Interviene anche Mattia Fantinati, della Commissione Attività Produttive della Camera: “Per venire incontro agli imprenditori - sottolinea - abbiamo fatto la proposta di legge per abolire l'Irap. Fino ad oggi stati fatti Dpr “ad aziendam”, per salvare le grandi imprese come Telecom e Alitalia. Bisogna invece aiutare le PMI. L'abolizione dell'Irap troverebbe copertura smettendo i finanziamenti a pioggia. E' quello che ci chiedono le imprese e anche le Conf, Confindustria compresa. Dei 35 miliardi all'anno di finanziamenti, 4 restano inutilizzati. E' il gettito che garantirebbe l'abolizione Irap per le microimprese, con meno di 10 dipendenti e fino a 2 milioni di fatturato.”

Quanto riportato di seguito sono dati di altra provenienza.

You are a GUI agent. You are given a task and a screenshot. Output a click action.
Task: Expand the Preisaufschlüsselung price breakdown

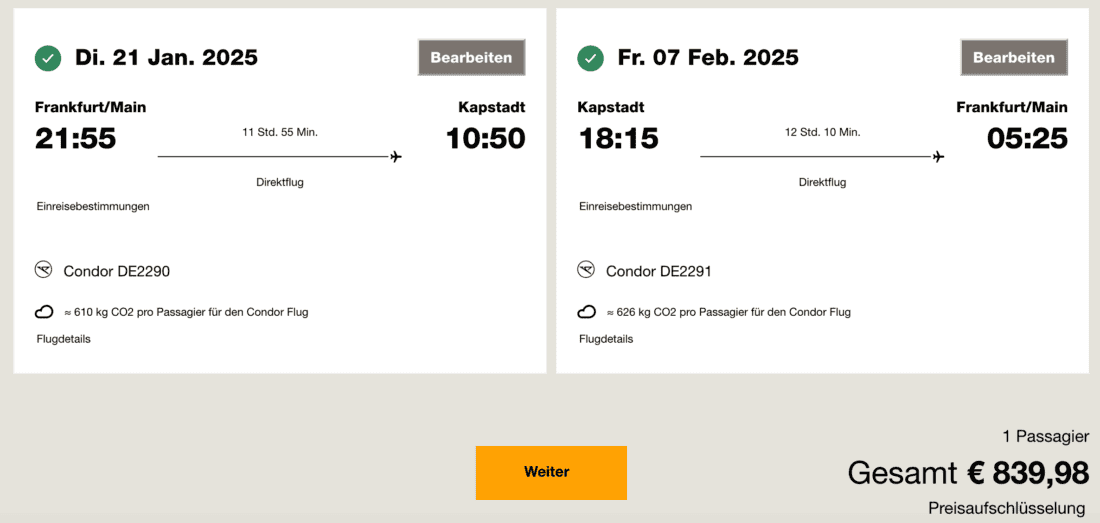[x=1006, y=508]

Il messaggio finale lo lancia il battagliero Alberto Airola, torinese, ex cameraman oggi in Commissione vigilanza Rai, che a fronte del rifiuto da parte del commissario Vernizzi di mostrare gli atti della Superstrada Pedemontana Veneta ai parlamentari M5S che ne hanno fatto richiesta traccia un parallelo con “l'opposizione a qualsiasi trasparenza” riguardo agli atti dell'Alta Velocità in Val di Susa: “Basterebbe la trasparenza - afferma - a cambiare radicalmente questo Paese.”

Ci vediamo in piazza

Ma questo è solo l'inizio del pomeriggio full immersion dei “cittadini portavoce” in città. I quali, subito dopo la conferenza stampa, incontrano una delegazione delle categorie economiche bassanesi: coi presidenti mandamentali di Confcommercio Luca Chenet, di Confartigianato Sandro Venzo, di Apindustria William Beozzo e degli albergatori Roberto Astuni.
Tutto è nato dall'interesse del blog di Beppe Grillo riguardo al problema degli aumenti impazziti della Tares segnalato da Astuni e quindi da un articolo di Bassanonet.
Il già citato deputato Fantinati della Commissione Attività Produttive ha pertanto invitato “Mister Tares” (come lo abbiamo ribattezzato noi, e come ormai è conosciuto Astuni anche negli ambienti della politica) e i presidenti di categoria - unica assente, Confindustria - per ascoltare le loro istanze e informarli sulle iniziative di legge in corso.
Dopodiché “Parlamento in piazza” si trasferisce finalmente in piazza Libertà, per una non stop dalle 17.30 alle 20 coi cittadini eletti del MoVimento che intervengono a turno al microfono sul palco e incontrano separatamente i cittadini elettori nei rispettivi gazebo, ciascuno dei quali dedicato alle tematiche della specifica Commissione parlamentare di cui fanno parte.
Un'iniziativa lodevole che tuttavia, lontana dagli echi della campagna elettorale e dai tuoni e fulmini dei comizi di Grillo, viene accolta da una città che sembra più vivamente indifferente che vivamente interessata.